Holey

A Python library for program synthesis and symbolic execution that combines SMT (Z3, CVC5, ...) constraint solving with LLM-guided synthesis. Put holes in your Python code and let holey fill them using formal constraints, natural language specifications, or both.

The symbolic execution is inspired by Philip Zucker's blog post "Symbolic Execution by Overloading __bool__", but explores all branches exhaustively instead of randomly and fleshes out the concepts towards solving Python Programming Puzzles.

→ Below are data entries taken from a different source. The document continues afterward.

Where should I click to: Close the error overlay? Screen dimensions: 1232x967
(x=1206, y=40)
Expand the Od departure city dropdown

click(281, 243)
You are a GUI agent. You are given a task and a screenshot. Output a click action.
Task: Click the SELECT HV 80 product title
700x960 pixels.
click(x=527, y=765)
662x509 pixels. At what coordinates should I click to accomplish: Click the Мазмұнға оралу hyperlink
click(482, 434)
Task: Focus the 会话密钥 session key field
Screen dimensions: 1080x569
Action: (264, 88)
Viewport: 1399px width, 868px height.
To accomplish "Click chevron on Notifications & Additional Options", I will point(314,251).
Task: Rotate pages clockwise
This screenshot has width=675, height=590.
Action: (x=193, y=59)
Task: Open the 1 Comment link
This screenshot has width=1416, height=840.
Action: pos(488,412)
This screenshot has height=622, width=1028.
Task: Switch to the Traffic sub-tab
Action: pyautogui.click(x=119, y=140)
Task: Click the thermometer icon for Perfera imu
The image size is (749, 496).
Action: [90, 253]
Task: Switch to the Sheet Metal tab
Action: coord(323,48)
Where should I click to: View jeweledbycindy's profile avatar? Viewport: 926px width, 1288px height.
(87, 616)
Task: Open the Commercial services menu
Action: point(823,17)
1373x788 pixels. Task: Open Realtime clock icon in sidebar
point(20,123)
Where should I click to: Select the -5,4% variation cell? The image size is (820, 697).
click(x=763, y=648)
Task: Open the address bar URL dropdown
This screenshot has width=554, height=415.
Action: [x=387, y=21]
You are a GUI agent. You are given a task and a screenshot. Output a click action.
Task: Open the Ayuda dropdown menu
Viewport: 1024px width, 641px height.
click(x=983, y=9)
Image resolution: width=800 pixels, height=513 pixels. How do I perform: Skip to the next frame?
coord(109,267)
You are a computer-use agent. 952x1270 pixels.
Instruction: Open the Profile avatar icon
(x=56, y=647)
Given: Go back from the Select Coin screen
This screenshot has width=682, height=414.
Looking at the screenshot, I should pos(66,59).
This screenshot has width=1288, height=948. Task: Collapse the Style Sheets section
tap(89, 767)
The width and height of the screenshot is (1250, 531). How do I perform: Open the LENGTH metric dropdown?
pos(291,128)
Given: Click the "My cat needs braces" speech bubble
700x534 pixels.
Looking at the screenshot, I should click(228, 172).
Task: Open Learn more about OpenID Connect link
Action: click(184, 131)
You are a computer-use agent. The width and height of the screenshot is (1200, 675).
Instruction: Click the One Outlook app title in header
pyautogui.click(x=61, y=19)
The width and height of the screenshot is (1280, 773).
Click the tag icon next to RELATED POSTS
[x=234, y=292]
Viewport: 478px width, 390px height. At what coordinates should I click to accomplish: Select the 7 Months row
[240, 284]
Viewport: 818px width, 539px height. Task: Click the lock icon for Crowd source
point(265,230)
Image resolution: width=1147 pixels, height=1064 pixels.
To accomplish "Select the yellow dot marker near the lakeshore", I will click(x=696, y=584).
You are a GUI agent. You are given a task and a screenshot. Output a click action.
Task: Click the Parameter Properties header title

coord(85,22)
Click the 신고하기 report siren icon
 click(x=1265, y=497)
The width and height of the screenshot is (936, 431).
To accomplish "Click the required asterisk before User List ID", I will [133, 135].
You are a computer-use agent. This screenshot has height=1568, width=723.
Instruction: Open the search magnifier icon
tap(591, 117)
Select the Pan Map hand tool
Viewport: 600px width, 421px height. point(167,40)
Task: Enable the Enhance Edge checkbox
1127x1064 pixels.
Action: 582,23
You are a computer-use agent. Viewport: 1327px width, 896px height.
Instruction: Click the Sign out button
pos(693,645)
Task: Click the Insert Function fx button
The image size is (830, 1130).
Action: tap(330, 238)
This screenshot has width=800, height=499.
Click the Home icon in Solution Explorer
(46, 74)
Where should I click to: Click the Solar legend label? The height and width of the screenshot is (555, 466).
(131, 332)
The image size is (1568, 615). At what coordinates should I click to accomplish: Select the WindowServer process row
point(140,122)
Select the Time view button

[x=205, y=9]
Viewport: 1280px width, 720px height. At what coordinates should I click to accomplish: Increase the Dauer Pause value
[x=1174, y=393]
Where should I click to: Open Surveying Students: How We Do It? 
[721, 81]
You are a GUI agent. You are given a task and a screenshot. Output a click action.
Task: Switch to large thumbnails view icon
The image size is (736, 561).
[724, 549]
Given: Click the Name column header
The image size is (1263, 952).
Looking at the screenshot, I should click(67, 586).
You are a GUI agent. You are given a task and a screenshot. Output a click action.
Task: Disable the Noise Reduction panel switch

The solver incorporates heuristics from LLMs in addition to symbolic execution.

Examples

# find a string s such that sat(s) holds
def sat(s: str):
    return s.count('o') == 1000 and s.count('oo') == 0
# SMT solver times out, but try 3 instead of 1000
"oCoDo"
# ask LLM to extrapolate from 3 to 1000
"o" + "Co" * 999

Another example:

See more in examples/.

Setup

Install dependencies

python with support for pip (e.g. conda), tested with Python 3.12
z3 or cvc5 or both -- on mac with Homebrew, can install with brew install z3 cvc5

Clone recursive

git clone --recursive https://github.com/namin/holey.git

Setup Python environment

conda create -n holey python=3.12
conda activate holey
pip install -e ".[test,ollama,anthropic]"

Setup LLM environments

For each LLM you want to use, provide an LLM API key, even if only a dummy one is needed. Only provide a key if you want to use that particular LLM provider. All provided keys will be used in parallel to generate a matrix of successes per LLM provider.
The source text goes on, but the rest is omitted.